企業の3割「19年卒内定者の量・質ともに満足していない」 半数の企業で採用数未だ充足せず
採用数だけでなく、内定者の質への不満も燻っている。入社予定者の量・質共に「満足」と答えた企業は38.1%と、2018年卒と比べ1.9ポイント増加したが、量・質ともに「非満足」は32.5%と、この3年間で最も高かった。
充足率が特に深刻なのはエンジニアの採用だ。2019年卒のエンジニアの採用数が計画に対して充足している企業は40.2%だった。企業規模別に見ると、5000人以上企業は60%と高い一方、300人未満企業が 32.2%、300~999人企業が36.1%と、1000人未満で4割に満たない。
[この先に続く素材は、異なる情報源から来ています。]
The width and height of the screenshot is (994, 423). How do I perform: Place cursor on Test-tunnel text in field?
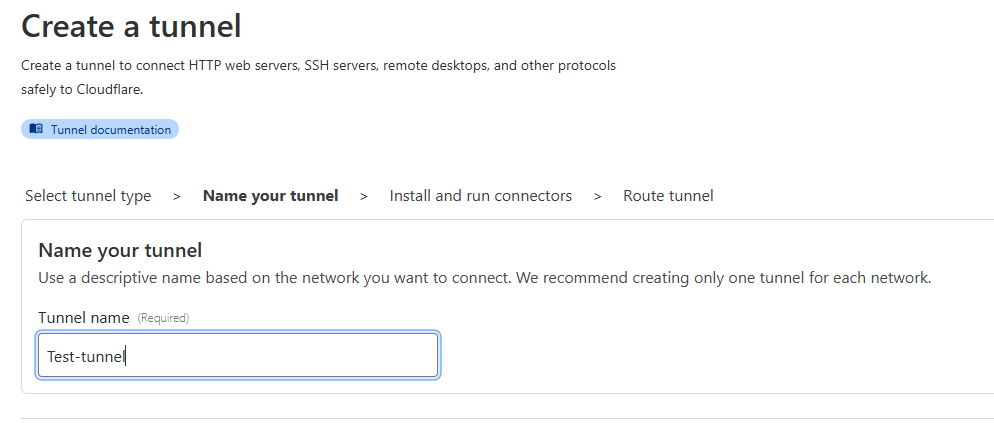click(86, 356)
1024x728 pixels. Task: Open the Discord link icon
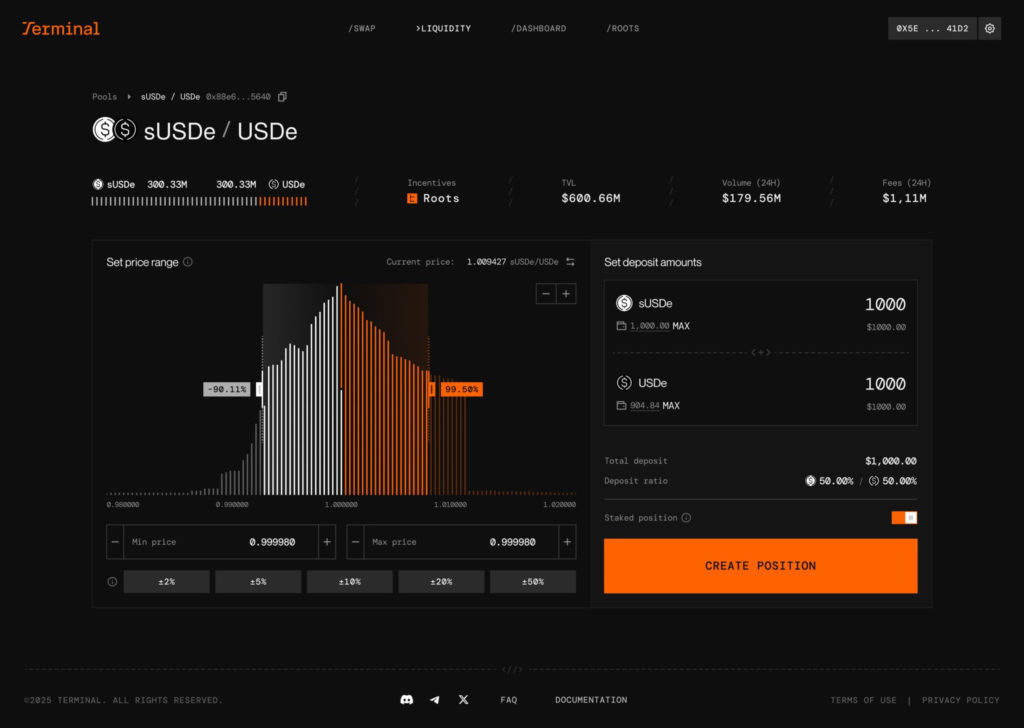pyautogui.click(x=406, y=700)
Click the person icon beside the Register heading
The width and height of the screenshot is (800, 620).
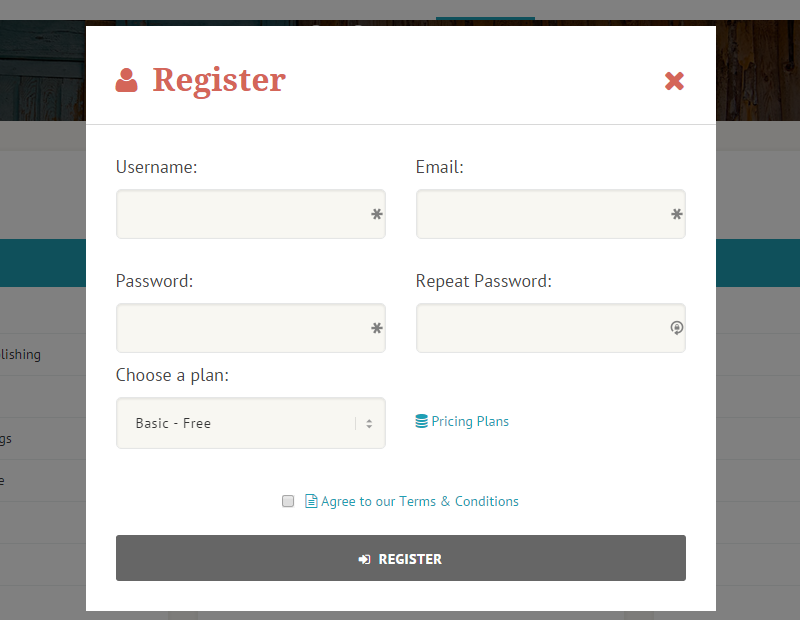point(126,79)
採用を充足させるために行った工夫は、ITソフトウェアエンジニア、建築・土木系エンジニアでは「教育・研修制度の整備」、機械・電気・化学系エンジニアでは「インターンシップ経由の採用」が多かった。
全ての職種・業種を対象に2020年卒の採用基準の見通しを聞いたところ、「前年卒並み」が77.1%で最多。「厳しくなる」は8.3%だった。
2020年卒で実施予定の採用方法・形態で最も多かったのは「職種別採用」(55.9%)で、次いで「大学・大学院卒業後 3年以内の既卒者の採用」(40.5%)、「日本の大学・大学院を卒業する外国人留学生の採用」(30.8%)と続く。2019年卒と比べると、「卒業後3年以内の既卒者の採用」をすると答えた企業は14.3ポイント増加した。
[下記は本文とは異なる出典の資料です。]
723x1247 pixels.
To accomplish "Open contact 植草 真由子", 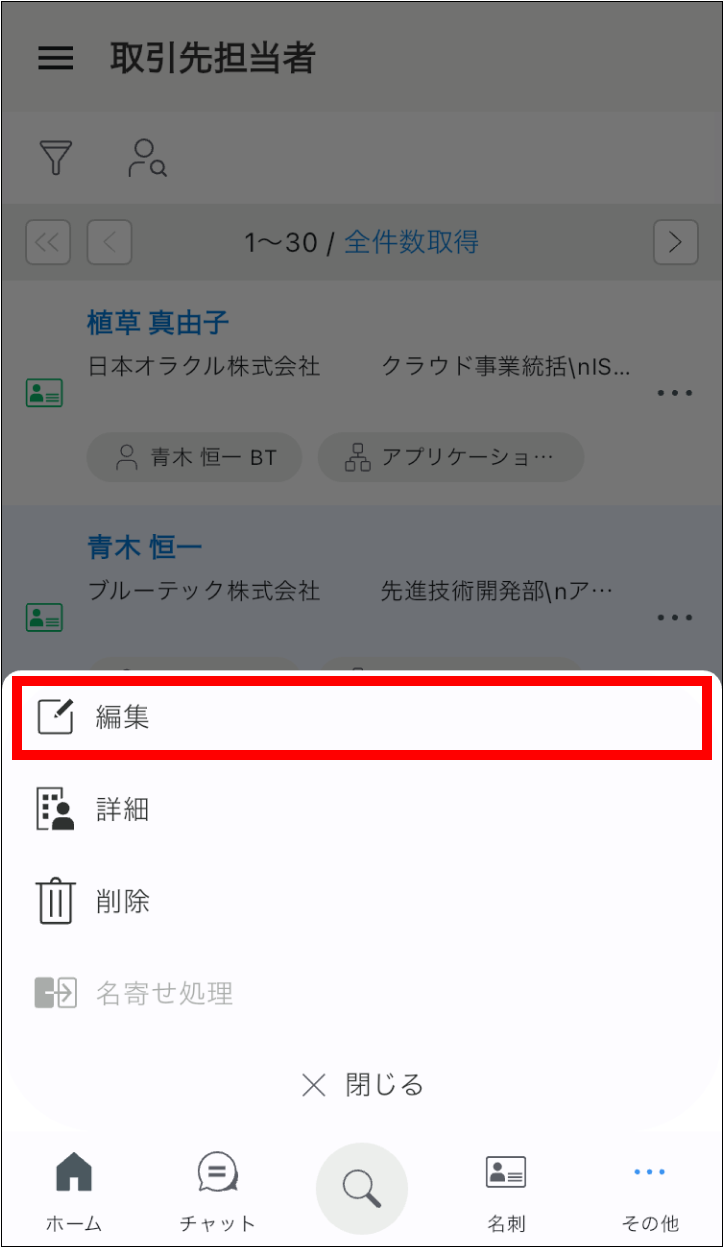I will pyautogui.click(x=158, y=323).
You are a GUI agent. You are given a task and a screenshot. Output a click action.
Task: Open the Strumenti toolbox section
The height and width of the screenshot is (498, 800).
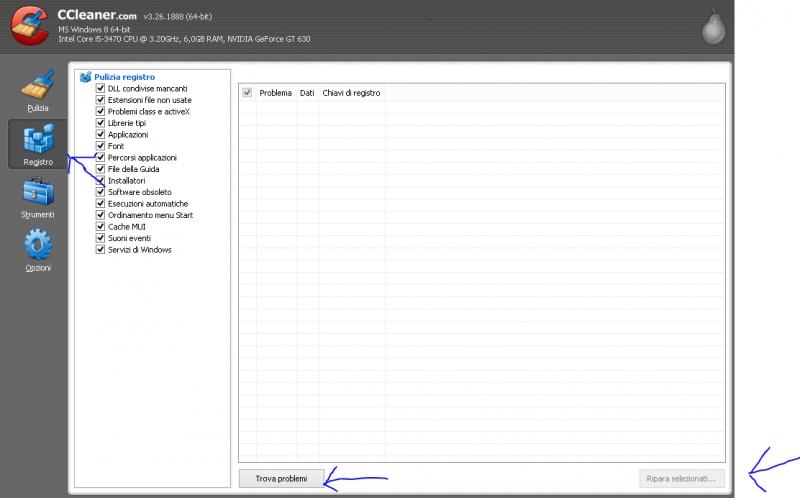point(38,197)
第二新卒者の採用予定の企業は、2019年卒を対象にした採用時と比較し、全ての企業規模・業種で増加した。企業規模が大きいほど実施率は高く、5000人以上の企業では56.6%で実施予定と回答。300人未満の企業では33.5%が実施を予定と、2019年卒採用時より19.2ポイント増加している。人材確保のため、採用の門戸を広げる企業が増えていると伺える。
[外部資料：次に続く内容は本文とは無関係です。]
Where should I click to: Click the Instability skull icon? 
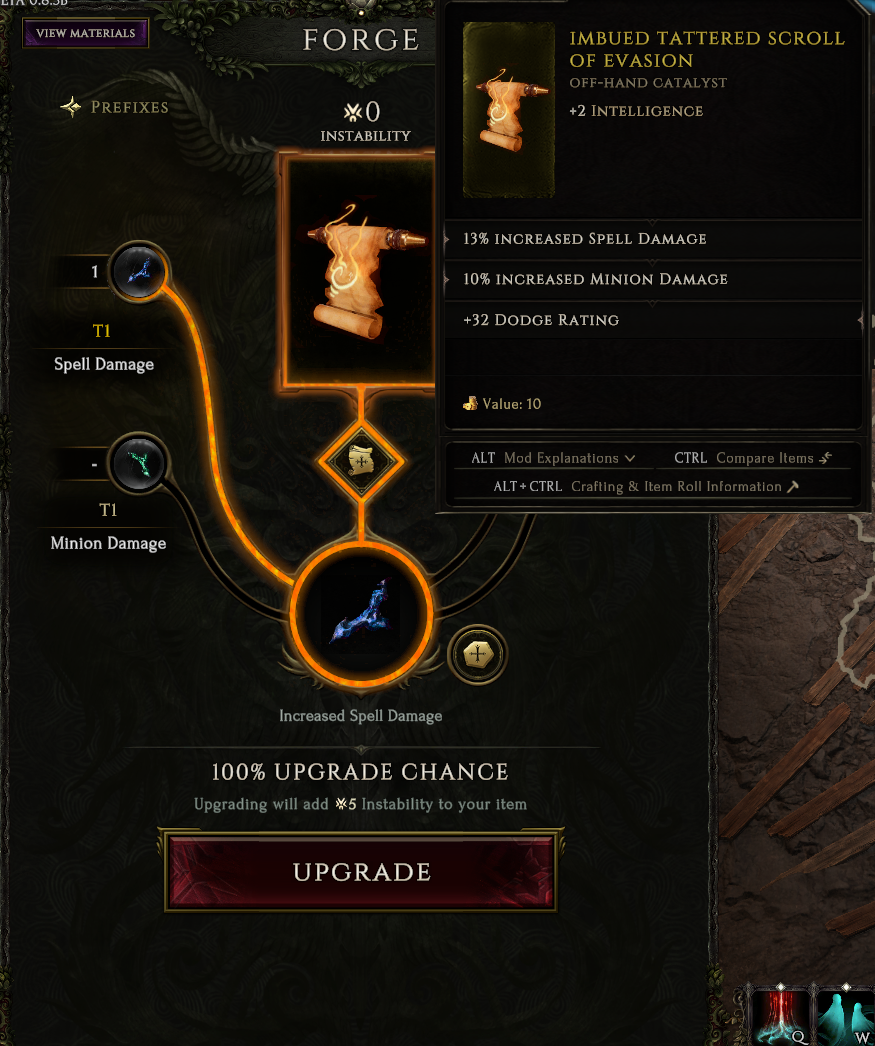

新卒採用でAI(人工知能)を導入している企業は2.3%。前回調査時より1.9ポイント増加したものの、ごく僅かだった。導入を検討している企業は11.7%。規模別に見ると、5000人以上の企業では25.7%が「検討している」と回答した。
新卒採用活動にAIを導入することで期待できる成果は、「マンパワーの削減」が76%で最も高く、次いで「合否基準の統一」(46.9%)、「採用可能性の高い人材の抽出」(39.6%)が挙がった。